§ EXERCISE INSTRUCTIONS
In the entries below, the lines from the one with "816x612 pixels." through the one with "the yellow 待支付" are to be copied exactly; both ends count.

§ MATERIAL FOR THIS TASK
*** Begin section ***
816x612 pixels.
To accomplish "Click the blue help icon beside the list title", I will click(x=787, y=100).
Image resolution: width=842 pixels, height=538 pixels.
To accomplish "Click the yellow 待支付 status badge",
*** End section ***
*** Begin section ***
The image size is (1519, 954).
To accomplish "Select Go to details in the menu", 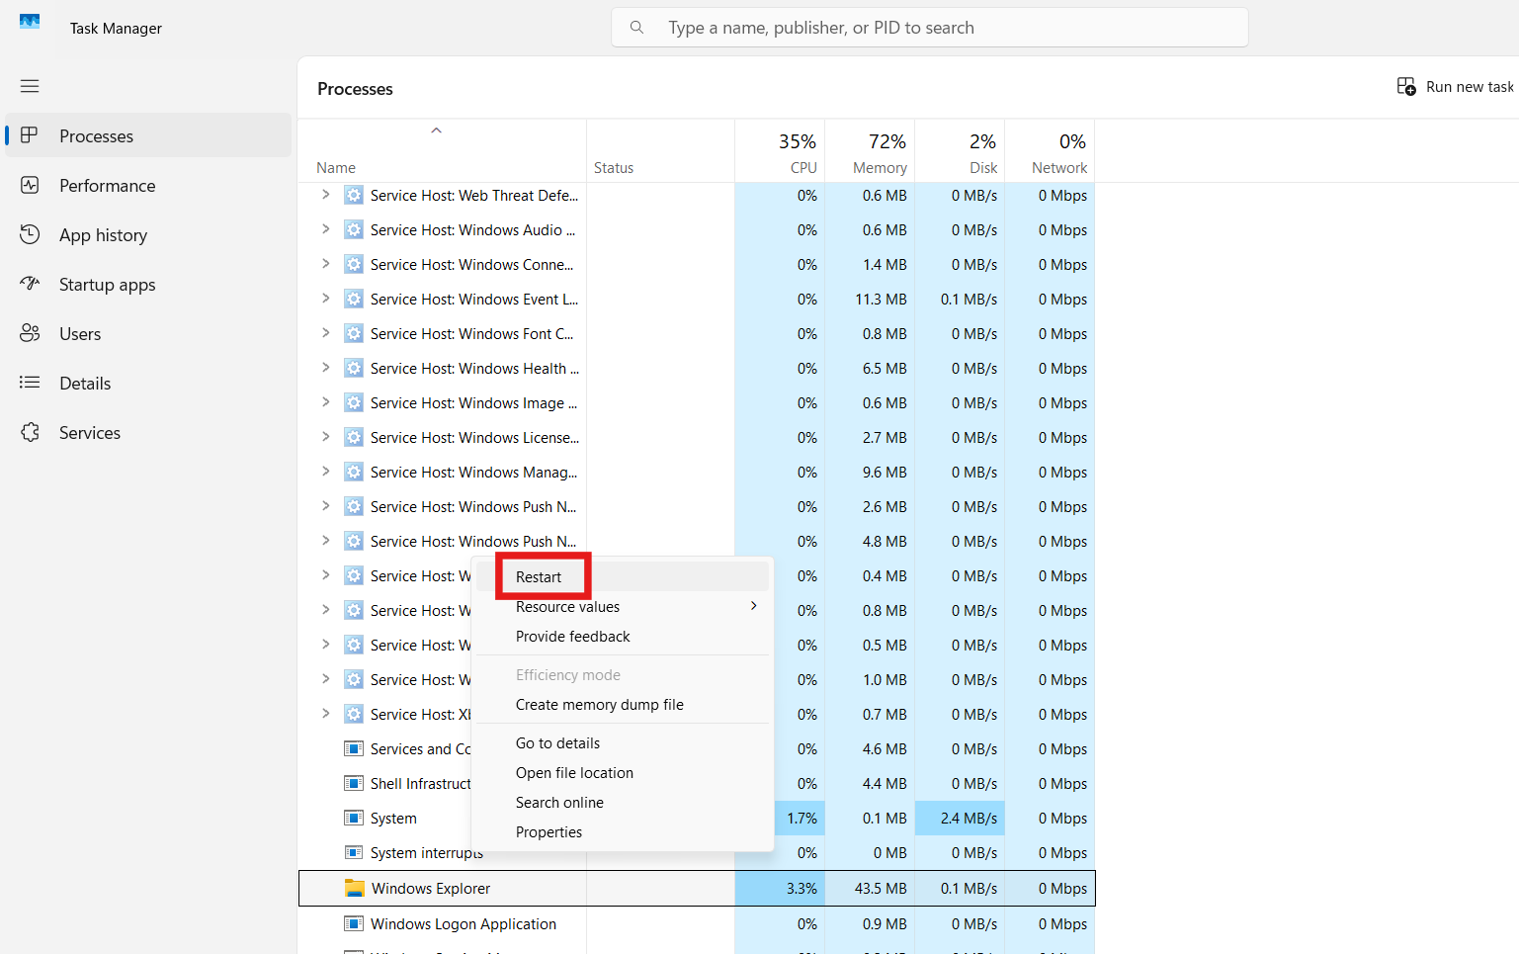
*** End section ***
*** Begin section ***
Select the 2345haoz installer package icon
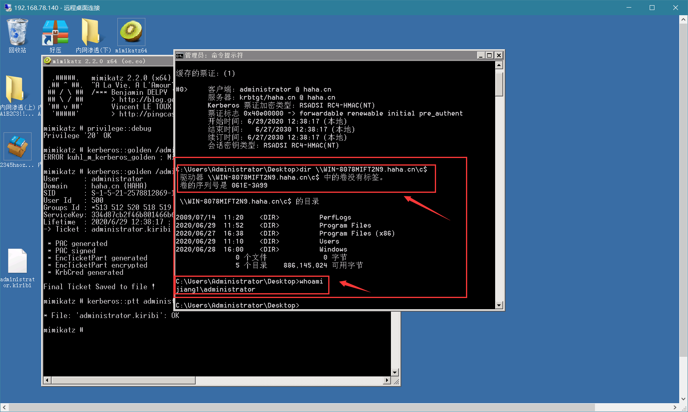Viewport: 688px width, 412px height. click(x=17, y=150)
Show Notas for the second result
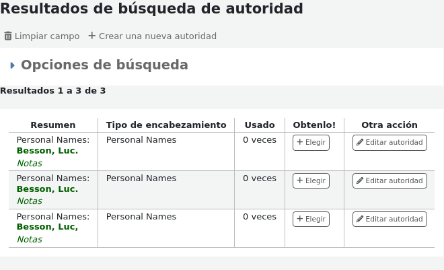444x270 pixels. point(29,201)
*** End section ***
§ WORKED SOLUTION
816x612 pixels.
To accomplish "Click the blue help icon beside the list title", I will click(x=787, y=100).
Image resolution: width=842 pixels, height=538 pixels.
To accomplish "Click the yellow 待支付 status badge",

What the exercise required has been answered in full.